At this rate, TD CEO Ed Clark, another escapee from Ottawa who had previously retained former politician and ambassador Frank McKenna, will soon alter the entire culture at TD Bank. Clark’s performance is rightly praised but his predecessors did well, too, even those for whom Ottawa was a place you only visited every ten years when the Bank Act was being revised.
And that’s an even sillier quote attributed to Hillier who reportedly told a group of bankers, “If you guys fail in your succession plans, you can always hire from the competition. I can’t hire from the Taliban.” Ed Clark praised the comment because he said it captured the importance of leadership development. To me, the statement demeans the men and women we have put in harm’s way. Compared to the potential of dying in Afghanistan, worrying about corporate succession is a paltry past-time.

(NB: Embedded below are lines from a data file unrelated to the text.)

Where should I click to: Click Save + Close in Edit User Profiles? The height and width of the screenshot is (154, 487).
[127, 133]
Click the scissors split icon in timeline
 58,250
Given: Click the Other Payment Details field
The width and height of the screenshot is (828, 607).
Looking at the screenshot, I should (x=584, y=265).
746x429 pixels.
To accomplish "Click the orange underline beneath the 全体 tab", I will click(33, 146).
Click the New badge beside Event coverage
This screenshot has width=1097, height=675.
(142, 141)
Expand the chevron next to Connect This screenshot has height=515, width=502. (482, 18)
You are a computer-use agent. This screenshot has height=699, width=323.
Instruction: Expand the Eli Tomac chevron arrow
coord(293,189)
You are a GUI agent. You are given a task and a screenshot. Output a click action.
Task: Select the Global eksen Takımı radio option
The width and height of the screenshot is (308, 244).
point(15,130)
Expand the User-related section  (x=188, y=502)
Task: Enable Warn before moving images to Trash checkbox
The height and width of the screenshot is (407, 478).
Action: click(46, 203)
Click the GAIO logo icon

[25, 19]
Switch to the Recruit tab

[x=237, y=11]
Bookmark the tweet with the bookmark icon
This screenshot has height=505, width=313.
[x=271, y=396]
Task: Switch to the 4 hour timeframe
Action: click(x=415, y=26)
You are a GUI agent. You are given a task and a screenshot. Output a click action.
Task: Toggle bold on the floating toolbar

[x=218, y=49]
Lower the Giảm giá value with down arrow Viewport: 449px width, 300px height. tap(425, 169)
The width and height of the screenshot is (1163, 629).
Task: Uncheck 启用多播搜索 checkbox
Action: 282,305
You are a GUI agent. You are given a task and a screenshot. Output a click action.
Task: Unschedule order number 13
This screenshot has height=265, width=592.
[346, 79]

I was bothered a few months back by the fact that Hillier resigned his job as Canada’s top soldier when he was only in his early 50s. Did he have nothing else to give our armed forces who need strong leadership as much as modern weaponry? The answer why he stepped down may now becoming clear: he wanted to take his remaining productive years and make some real money.
What the country does not need is another high-paid door-opener at a chartered bank.